Crime homophobe: les parties civiles insistent sur la préméditation

Le palais de justice de Liège.
Le palais de justice de Liège. - © RTBF

Au procès de Raphaël Wargnies, place ce jeudi matin aux plaidoiries des parties civiles. L’alcool n’excuse rien. Au contraire, diront les conseils de la victime, l’accusé n’en a pas perdu ses moyens. Il a bien agi par ruse. Pour rappel, Raphaël Wargnies est jugé depuis ce lundi matin devant les Assises de Liège pour un assassinat à caractère homophobe. Une première en Belgique.

Raphaël Wargnies ne dit pas qu’il n’est pas homosexuel, il revient et fait mine d’accepter les avances de la victime pour mieux l’agresser. Il a agi avec préméditation, affirme les avocats de la victime.

Il était déjà venu quelques jours plus tôt avec un marteau à liège pour "casser du pd". C’est un ami qui l’en avait alors dissuadé.

Tant la famille que les associations contre les discriminations ont mis l’accent sur le piège, le traquenard dans lequel la victime est tombée le 25 juillet 2012. Le Centre pour l’Égalité des Chances et l’association Arc-en-ciel ont tenu à rappeler ce pourquoi avait été créée cette circonstance aggravante d’homophobie : "parce que les crimes de haine n’ont pas leur place dans notre société, parce qu’ils touchent la victime mais aussi tout le groupe auquel elle appartient, parce que nous avons connu des crimes de haine dans notre histoire proche et qu’il faut éviter que cela se reproduise".

Jeudi après-midi, l'avocat général Marianne Lejeune a requis devant la cour d'assises de Liège une culpabilité d'assassinat, avec la circonstance aggravante d'homophobie. Elle a comparé la stratégie d'attaque de Raphaël Wargnies à celle d'un mammifère qui attaquait une proie.

Après les plaidoiries des parties civiles et le réquisitoire de l'avocat général, la défense a alors pris la parole. Me Marie-France Roumans a présenté le souhait formulé par Raphaël Wargnies. Elle a précisé que Raphaël Wargnies a rendu la parole à ses avocats mais qu'il leur a confié le mandat de ne pas plaider le fond du dossier. Après cinq minutes d'intervention pour expliquer cette position, l'avocate s'est assise en certifiant aux jurés qu'ils peuvent aller délibérer sur la cause. La défense n'a donc pas "plaidé", même si elle a donné quelques explications sur son rôle dans ce procès.
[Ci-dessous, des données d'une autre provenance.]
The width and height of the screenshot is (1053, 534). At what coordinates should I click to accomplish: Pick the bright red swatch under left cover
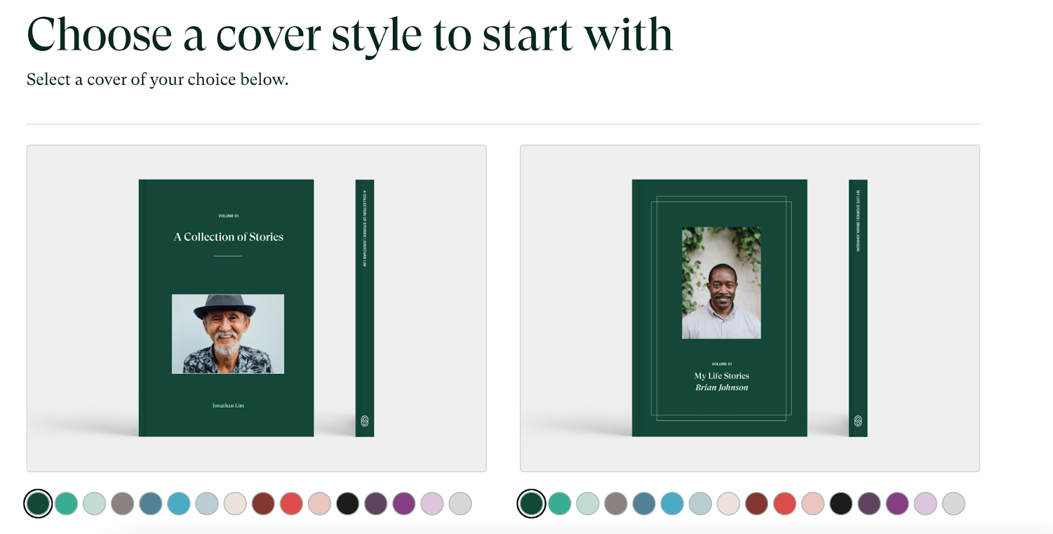[x=292, y=504]
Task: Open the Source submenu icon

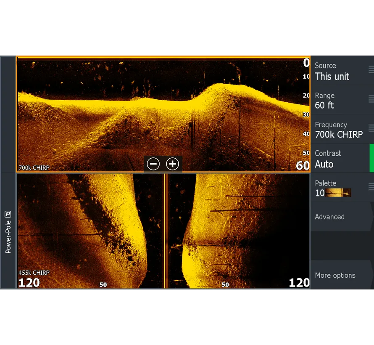Action: [x=371, y=69]
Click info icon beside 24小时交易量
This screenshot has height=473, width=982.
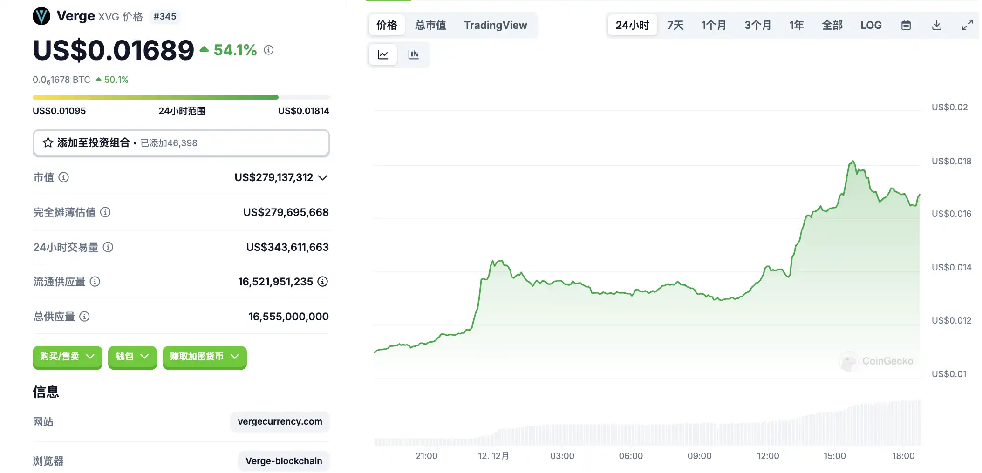pos(108,247)
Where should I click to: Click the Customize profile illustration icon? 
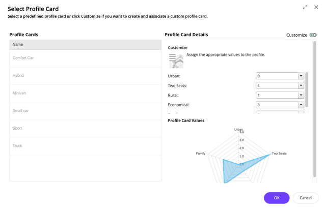pos(176,61)
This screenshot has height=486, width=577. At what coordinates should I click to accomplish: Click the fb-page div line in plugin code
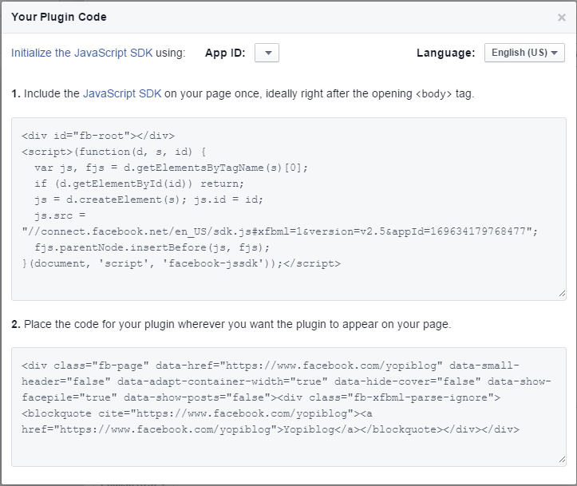[x=271, y=365]
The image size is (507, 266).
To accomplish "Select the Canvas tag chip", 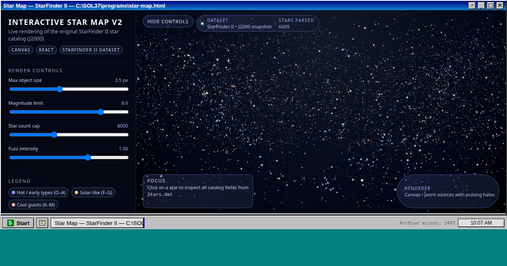I will coord(21,50).
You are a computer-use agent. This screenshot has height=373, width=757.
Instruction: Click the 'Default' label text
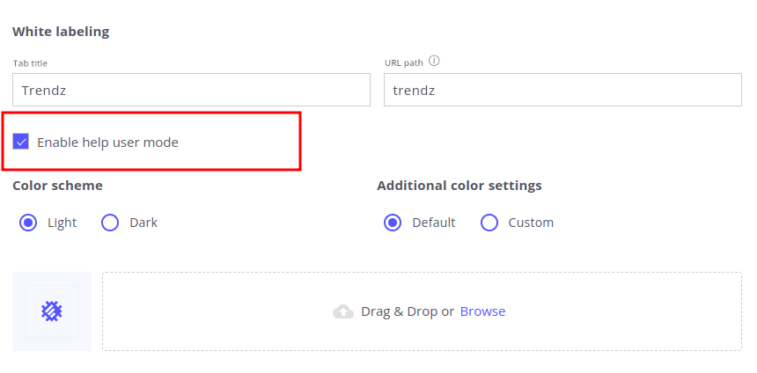coord(433,223)
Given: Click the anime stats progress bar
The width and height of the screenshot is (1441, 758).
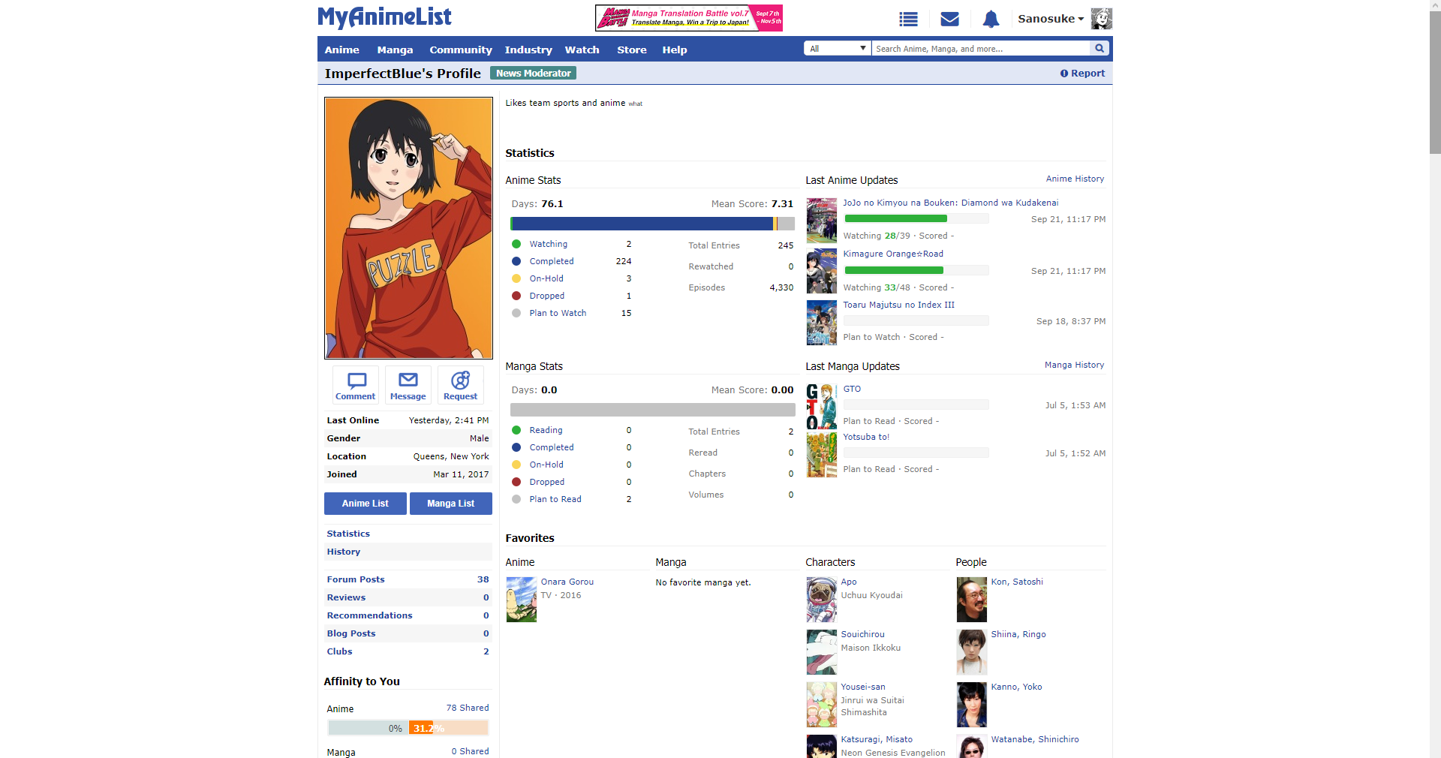Looking at the screenshot, I should pos(651,224).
A l'issue de cette intervention, le président Dominique Gérard s'est adressé à Raphaël Wargnies. "La loi m'impose de vous poser la question. Souhaitez-vous ajouter quelque chose pour votre défense?", a-t-il dit. Raphaël Wargnies a refusé de s'exprimer.

Les différentes parties n'ont pas répliqué. Le président a clôturé les débats et a procédé à la lecture des différentes questions. Le jury doit répondre à cinq questions portant sur l'homicide volontaire, la préméditation, la circonstance aggravante d'homophobie et deux ports d'arme.

Le président Dominique Gérard a donné ensuite aux jurés les explications nécessaires peu avant 15h00 avant d'envoyer les jurés en délibération. L'arrêt motivé sur le verdict du jury est attendu en fin d'après-midi. Les débats éventuels sur la peine pourraient se dérouler dans la foulée.